Introduction: retisser les liens et libérer la foi

Derrière les stratégies et les équilibres, un front moins visible mais crucial s’ouvre: l’humanitaire, la fragilité du tissu humain, la souffrance des populations. La foi peut se retrouver prise dans ces tensions. Elle peut être instrumentalisée, réduite à l’identité d’un camp. C’est là qu’une autre lecture devient nécessaire.

La théologie du Seuil propose de déplacer le regard. Elle ne justifie pas la guerre. Elle ne tranche pas les conflits. Elle cherche à libérer la foi des logiques d’appropriation religieuse, politique ou économique. Elle invite à voir le réel autrement: comme un tissu de relations où l’humain reste plus grand que les frontières.

Dans les temps où les fronts se multiplient et où chacun se pense du côté du juste, la foi peut choisir une autre tâche: préserver le tissu humain là où l’histoire menace de le déchirer.

Créer par le lien

Dans la Genèse, Dieu distingue pour relier, non pour isoler. Le tohu-bohu n’est pas chaos à homogénéiser, mais foisonnement vivant. Chaque élément trouve sa place relationnelle. Nommer n’enferme pas. Nommer inscrit chaque réalité dans un réseau de relations où le sens naît de l’ensemble.
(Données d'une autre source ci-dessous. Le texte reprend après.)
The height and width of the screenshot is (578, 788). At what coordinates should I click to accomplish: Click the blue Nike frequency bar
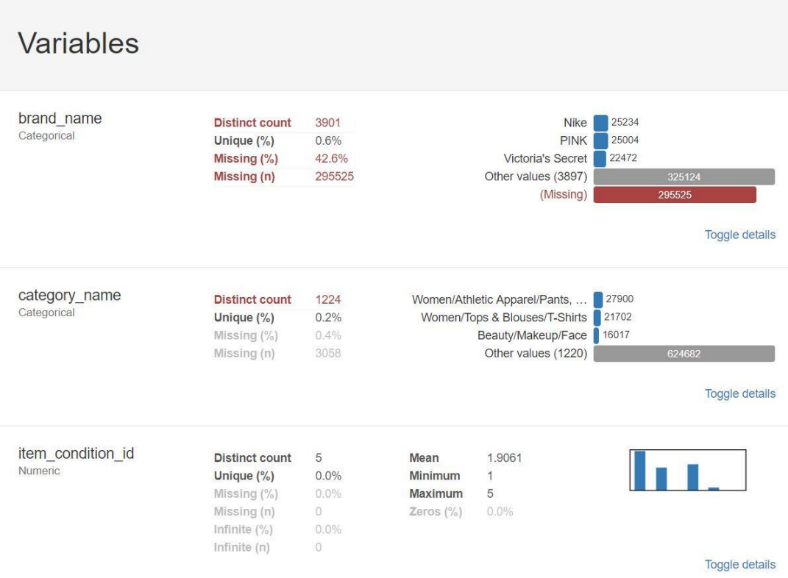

Cette vision prend une résonance particulière lorsque l’histoire humaine s’organise autour de lignes de fracture et de logiques d’affrontement.

Le premier pas de la théologie du Seuil est de déconstruire les tours de Babel spirituelles. Elles enferment dans les certitudes, les doctrines et la peur de l’erreur. La théologie du Seuil ouvre à la diversité, à la circulation de la foi et à la rencontre authentique de l’autre.

Le corps vivant de la foi

La théologie du Seuil est tissulaire. Elle exprime le désenclavement et l’inappropriable. Aucun fil, aucune relation, aucun moment de grâce ne peut être possédé ou figé.

Elle manifeste le seuil en constitution: un espace où un motif nouveau apparaît par liens successifs. Les fils passent, se croisent et se relaient sans fin. Le tissu reste hospitalier. De nouvelles vies, de nouveaux fils s’y joignent en permanence. Chaque cellule d’un tissu vivant existe par la relation. Si l’une disparaît, une autre naît déjà. C’est un seuil perpétuel de disparition et d’apparition.

Dans un monde où l’histoire peut brutalement déchirer le tissu humain (par la guerre, les rivalités économiques ou les oppositions religieuses), cette image rappelle que la vie ne cesse jamais de chercher à retisser les liens.

In fine et ad finem, un corps chatoyant émerge: motifs spirituels et croyants unis sans uniformité, un corpus dolorosus parfois en lambeaux, suturé, cicatrisé, mais toujours capable de se relever. Plus encore que l’agir du croyant, elle affirme le faire de Dieu. Dieu tisse le monde et empêche la séparation.

Un tissu interreligieux

Le christianisme, le judaïsme et l’islam partagent une intuition profonde: la foi est organique et relationnelle.